Russel Ashe Lieutenant Barre City, VT Fire Dept.


This letter was originally sent to Richard Patton in June of 2006.

Mr. Patton

My name is Russell Ashe, a Lieutenant with the City of Barre Fire Department. We are a career department located in Central Vermont.

I have just come accross an article of yours on line and it has got my complete attention. In it you talk about how the industry has lied to the public and the fire service with respect to how well an ionization smoke detector works. In particular, during a smoldering fire. I would like to learn more. Please allow me a minute to explain to you why...

On December 17, 2005, my department was called for an apartment fire. When we got there, there was fire blowing out of several windows. We had reports early on that the apartment was occupied. I was on the first crew inside the apartment. A crew of four. We entered the apartment three times, each time without any hoseline protection, and each time from a different entry point.

The first time, we made it in 30 feet or so and had to retreat. In doing so, our exit was blocked by fire and we had to go thru the fire to exit. On the third attempt, we entered into a bedroom window via a ladder and found an adult male. He was still alive. We rescued him (he is alive and well today) and then continued on our search.

I entered the next bedroom and found 8 year old Christa Foster. I brought her to a window and passed her to an awaiting ff. I then got on the ladder and was handed 6 year old Mikayla Foster. I carried her down the ladder and to an ambulance. I then took 11 year old Tory Stoltz and laid her down on a sidewalk and did mouth to mouth / cpr on her for 15 minutes while we waited for another ambulance. 10 year old Brett Stoltz was found next by other ff's and brought to an ambulance. Their mom, Kimberly Stoltz-Foster was found deceased next to the seat of the fire, badly burned.

In all, five died, four children and their mom. Their dad, Art, is the only survivor. Except for a friend that was staying there that night. He may have fallen asleep with a lit cigarette. I stress may as it is still under investigation.

The CO levels in the children was 62% and 50% in the mom. I dont know about dad. The smoke stains on the walls indicate a smokey fire (smoldering). We believe the fire was smoldering for some time before it broke out. The fella with the cigarette got out on his own.

The fella that got out reports hearing a smoke detector. Police officers were on scene very quickly and report hearing no active smoke detectors.

No fire fighter heard a smoke detector.

I believe that the fire did smolder for awhile. When the fella that got out awoke, he found a lot of smoke, little to no fire and exited the apartment, leaving the door open, allowing fresh air to enter the apartment and kick starting the fire.

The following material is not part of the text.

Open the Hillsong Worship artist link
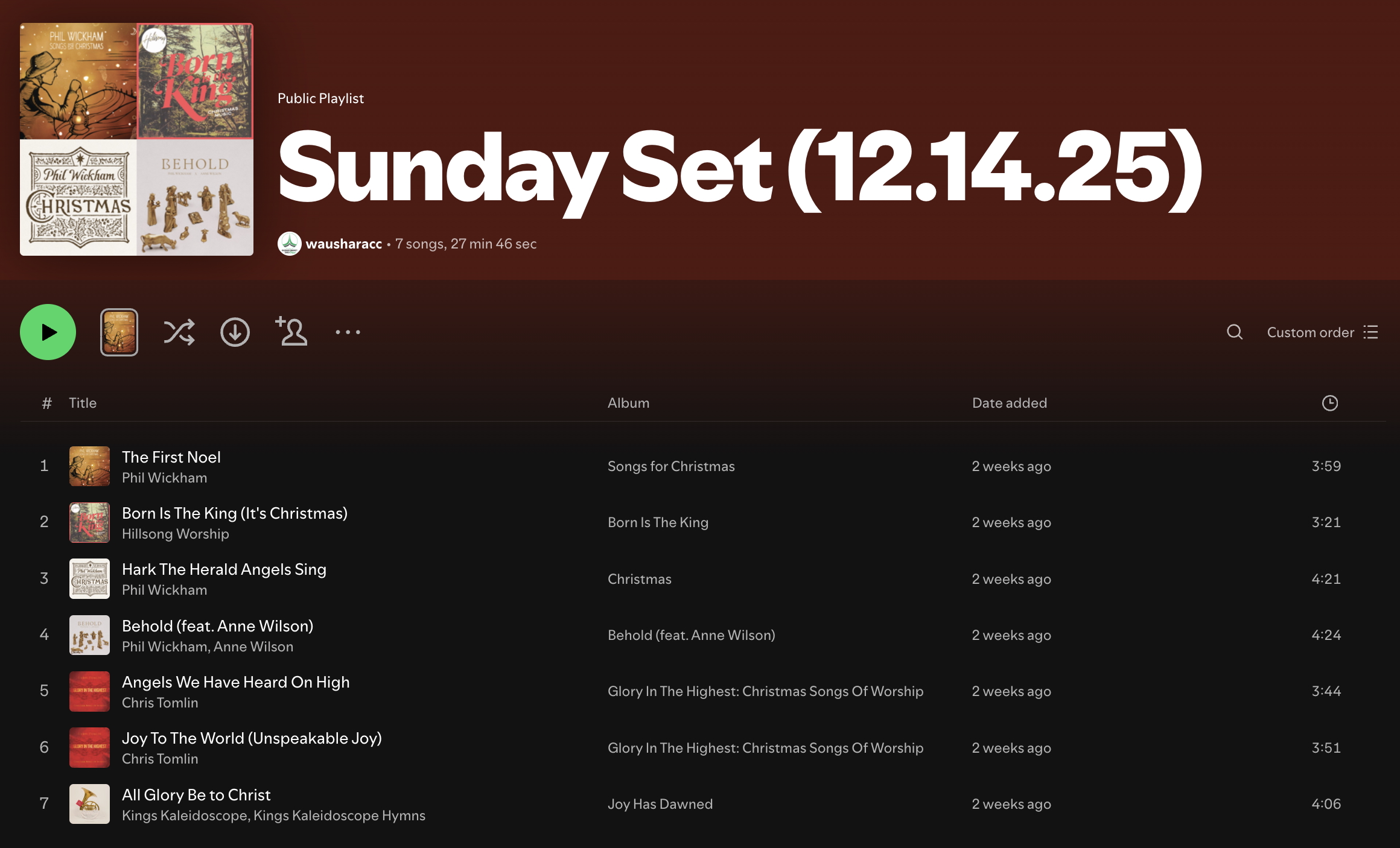The width and height of the screenshot is (1400, 848). click(175, 534)
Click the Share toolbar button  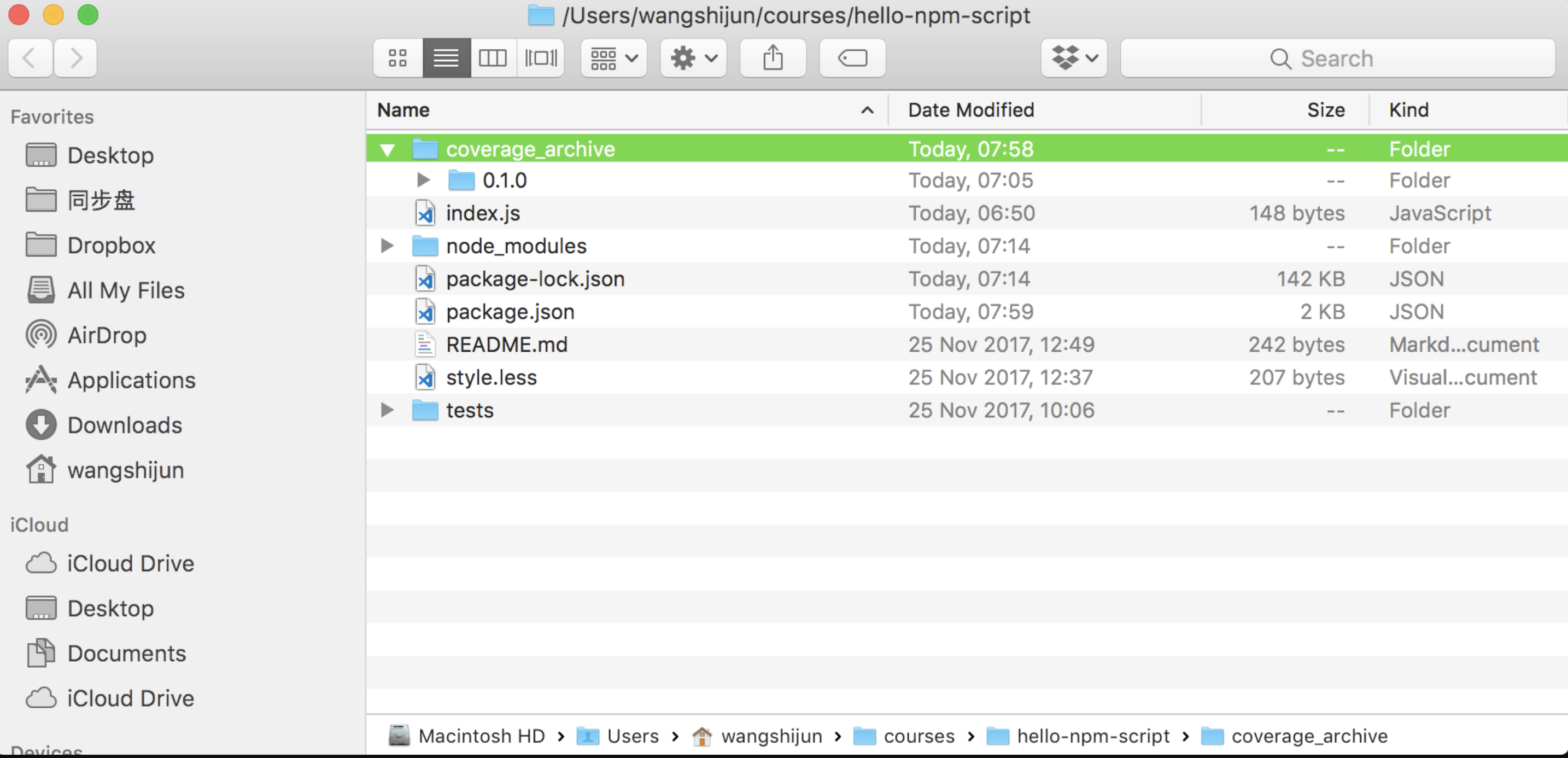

Sir, I see those kids every day. I want to know why they couldnt get out. There were smoke detectors in the apartment. At least three. One in the girls bedroom, one in dads and one in the kitchen / livingroom area. They were ionization detectors. At least two of the three were hardwired.

As I am learning more, I came accross your article and want to learn more.

Is it just ionization detectors, or are detectors as a rule ineffective at detecting a smoldering fire? If so, what if anything can be done to protect ourselves from a smoldering fire? What informatin can you provide me to maybe help sort this out. It doesnt make sense to me for so many to die in a fire where there were plenty of smoke detectors. (working ones as I said, at least two were hardwired).

Is it just ionization detectors, or are detectors as a rule ineffective at detecting a smoldering fire? If so, what if anything can be done to protect ourselves from a smoldering fire? What informatin can you provide me to maybe help sort this out. It doesnt make sense to me for so many to die in a fire where there were plenty of smoke detectors. (working ones as I said, at least two were hardwired).

I am forwarding this email to my fire chief as well. This fire is personal to him as it is his family that was in this fire.

I have also printed this article and am sharring it with him as well. In it you refer to some positive litigation that you have been in representing victims. As I believe there will be some litigation, I am in hopes that the family may contact you for assistance.

Thank you sir in advance for your time.